Merrill Reese had been waiting 40 year for this moment.
And he was nervous.
After announcing Eagles games since 1977, including two Super Bowl losses, he was about to call one of the biggest plays in Eagles history.
Nine seconds left.
Eagles 41, Patriots 33.
Patriots near midfield.
One play left.
People say, ‘Were you nervous before that last play,’ and the answer is yes,” Reese recalled this week on the Eagle Eye podcast. “But my nervousness was not on whether or not the Eagles would win that game. Because Brady didn’t have an Aaron Rodgers arm, and I had a feeling he was going to have trouble getting it there at that point where a Rodgers gets it way up in the air. I thought the Eagles were going to hold on. I was worried because we were sitting in the exact opposite corner of the end zone in Minneapolis and I was 110 yards away from where that ball landed and I didn’t want to be known as the announcer who blew the Super Bowl call.
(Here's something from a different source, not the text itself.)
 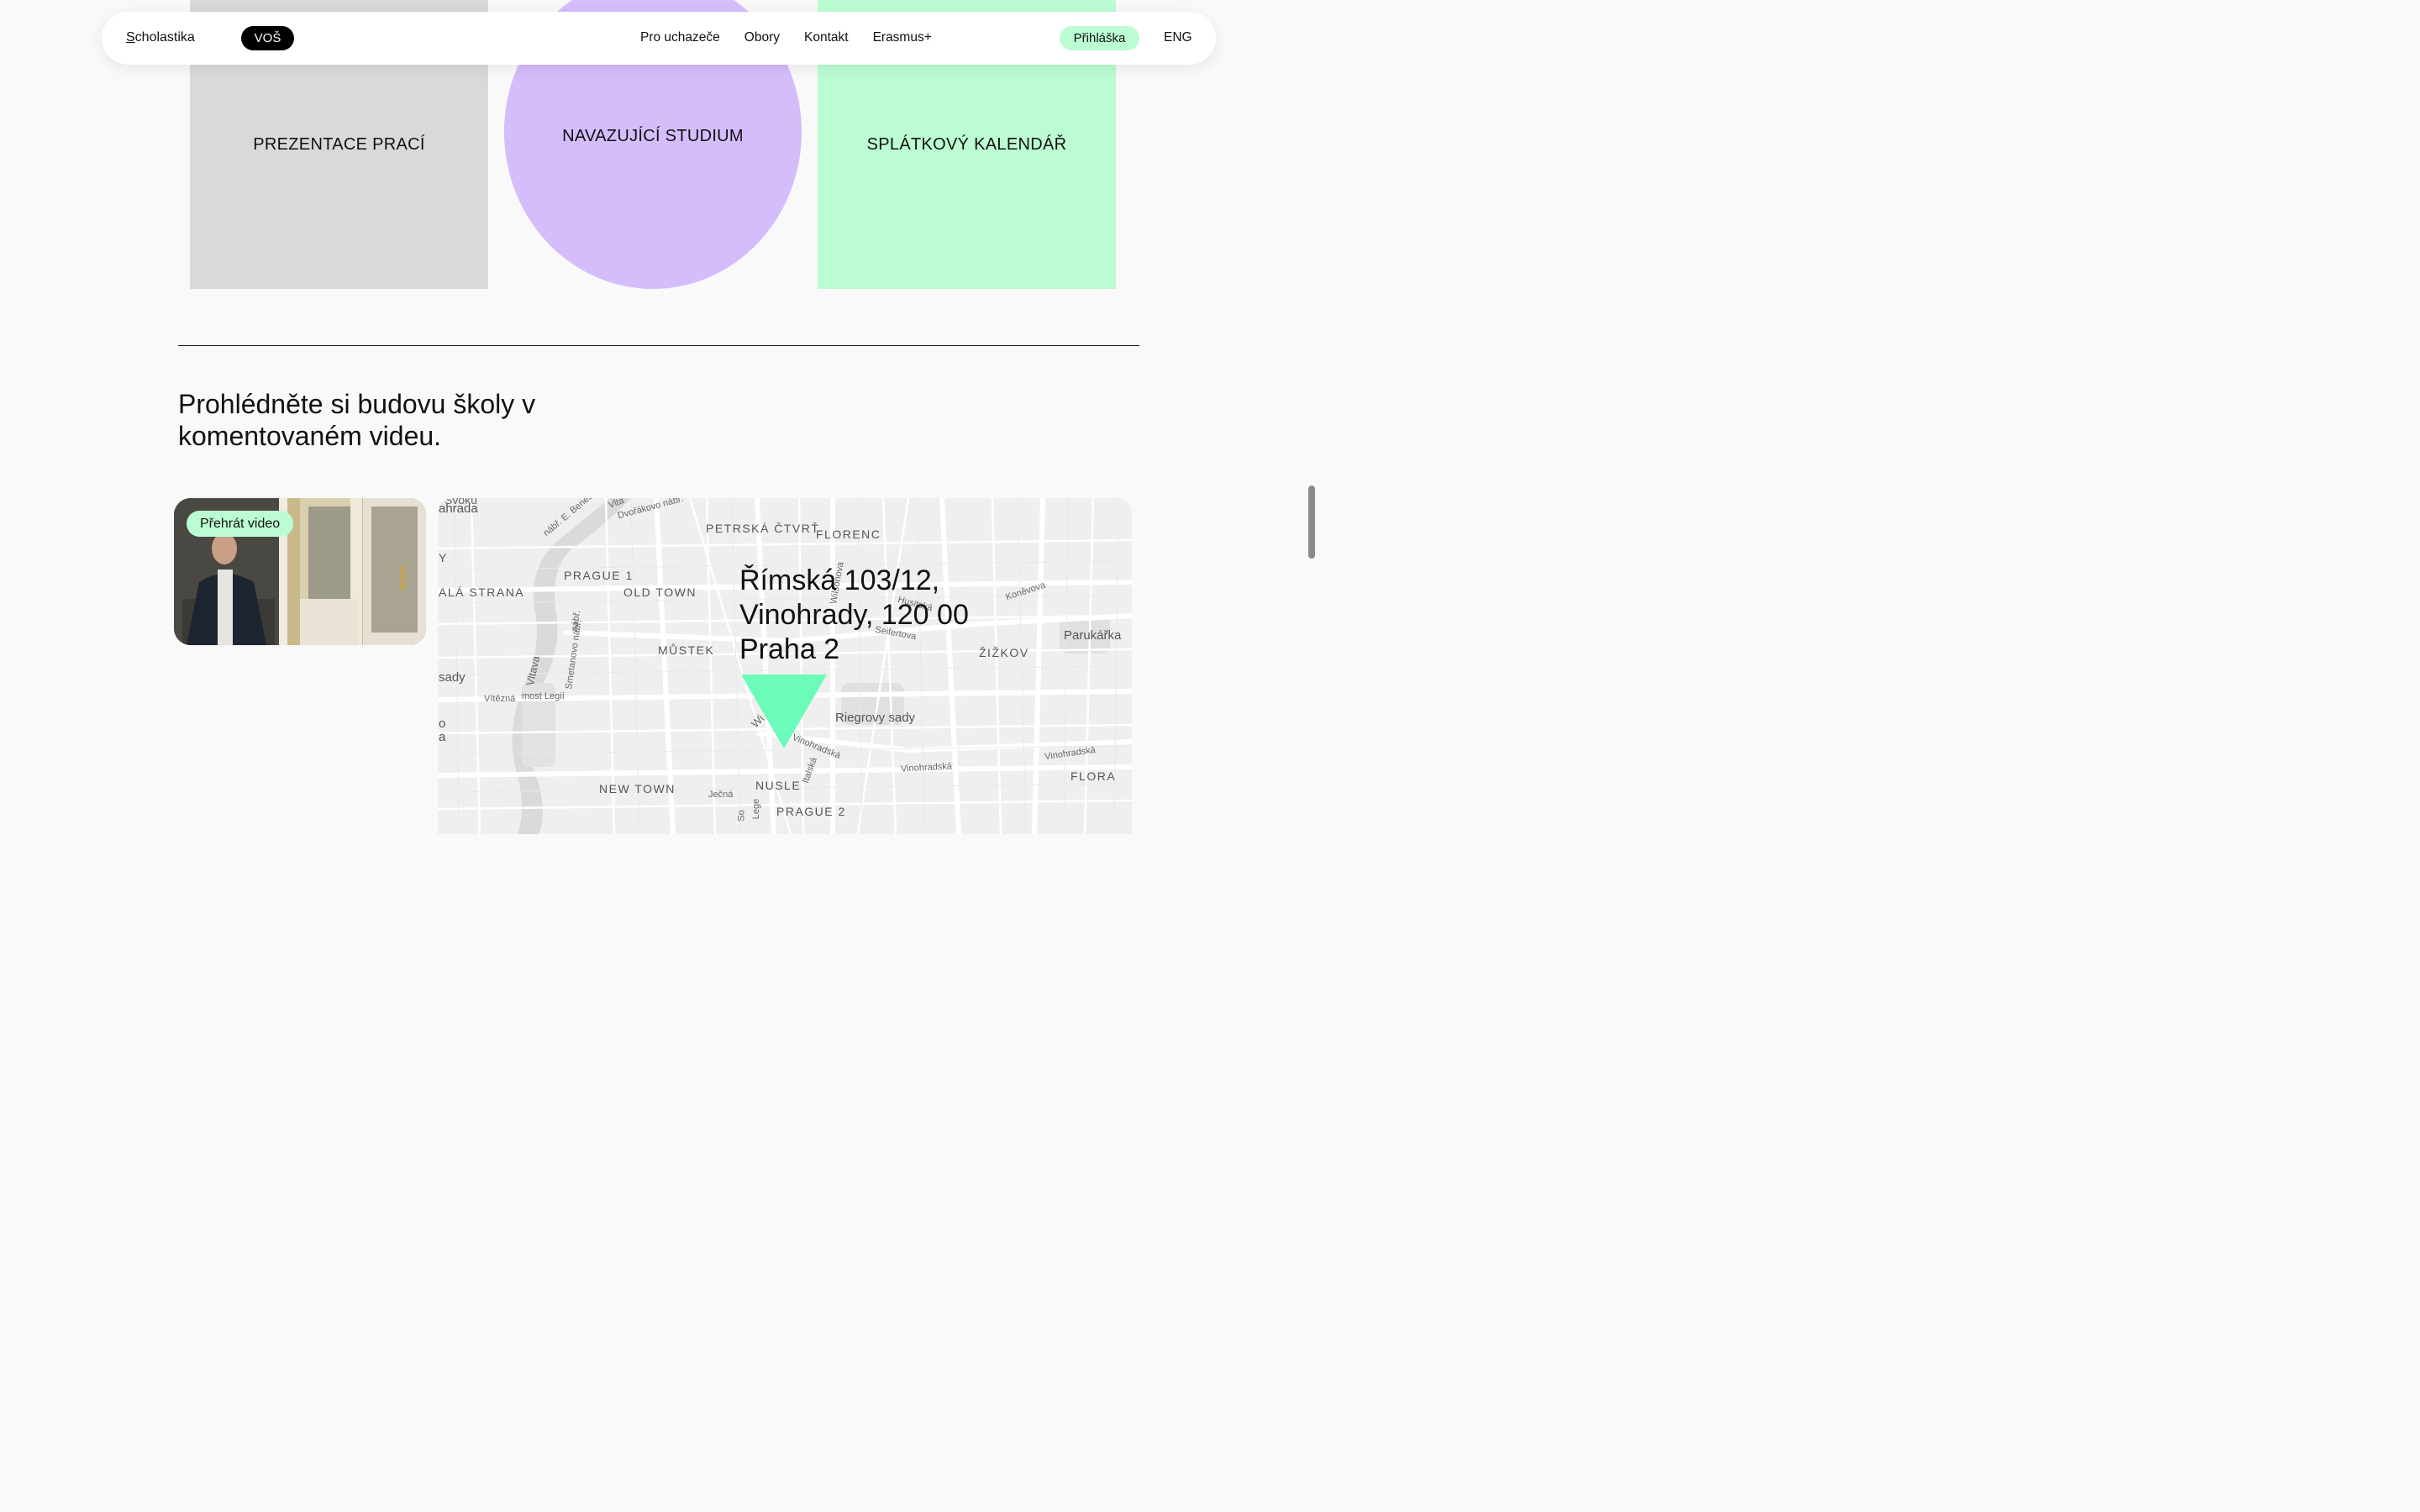 I want to click on map-label-riegrovy: Riegrovy sady, so click(x=876, y=718). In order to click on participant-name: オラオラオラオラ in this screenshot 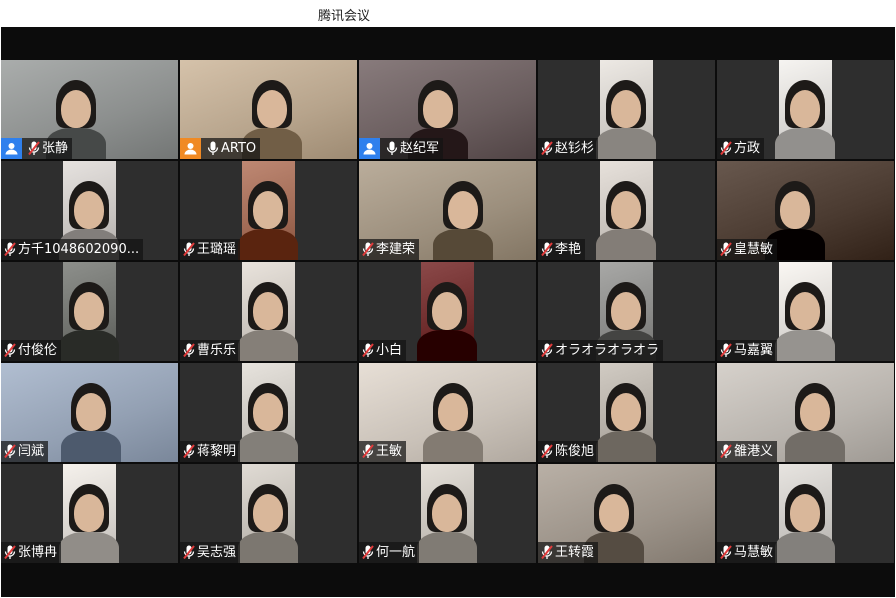, I will do `click(608, 350)`.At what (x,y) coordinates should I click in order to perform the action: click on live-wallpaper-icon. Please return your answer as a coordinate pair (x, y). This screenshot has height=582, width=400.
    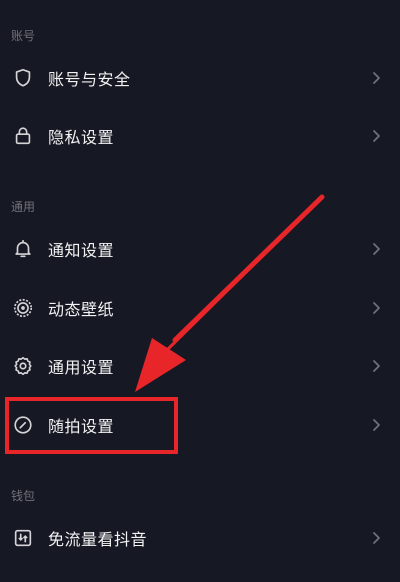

That’s why I was nervous.
As the world watched, Tom Brady’s Hail Mary pass fell incomplete, the clock hit 0:00, the Eagles had their first Super Bowl championship and Reese didn’t blow the call.
As it went up there I followed it and I was able to see it, and I said, ‘It’s batted around and it’s … INCOMPLETE.’ Quickly, I looked up at the clock and I said, ‘The game is over and the Philadelphia Eagles are Super Bowl champions, and then I said what I felt and I said, ‘Eagles fans everywhere, this one’s for you, let the celebration begin.’ That’s just what came out.
It was vintage Reese including the fans in his iconic call as the Eagles won their first NFL title in 57 years.
Reese appeared on the latest Eagle Eye podcast with Dave Zangaro and myself and spoke about how he prepared for the biggest moment of his professional career.
“There are broadcasters who will write out a paragraph to describe a championship if it occurs so they get it right,” he said. “We’ve been through this so many times – all of us – that I felt that I just wanted to let my emotion play out.”
Reese is a Philly guy, grew up in Overbrook Park, graduated from Overbrook High and Temple, spent all his life here.
Nobody connects with Eagles fans like Merrill.
And that synergy was fundamental in his impromptu call at the end of the Super Bowl.
“I want the Eagles to win the Super Bowl for the fans,” Reese said. “These are people, some of whom take second mortgages to buy their season tickets, people who spend their last dollars to buy their kids Carson Wentz jerseys for Christmas, these are the people who come out for wins and losses, ice, snow and rain, these are the people that I want that Super Bowl for. … That’s who deserved it more than anyone else. Best fans in the world. They’re great.”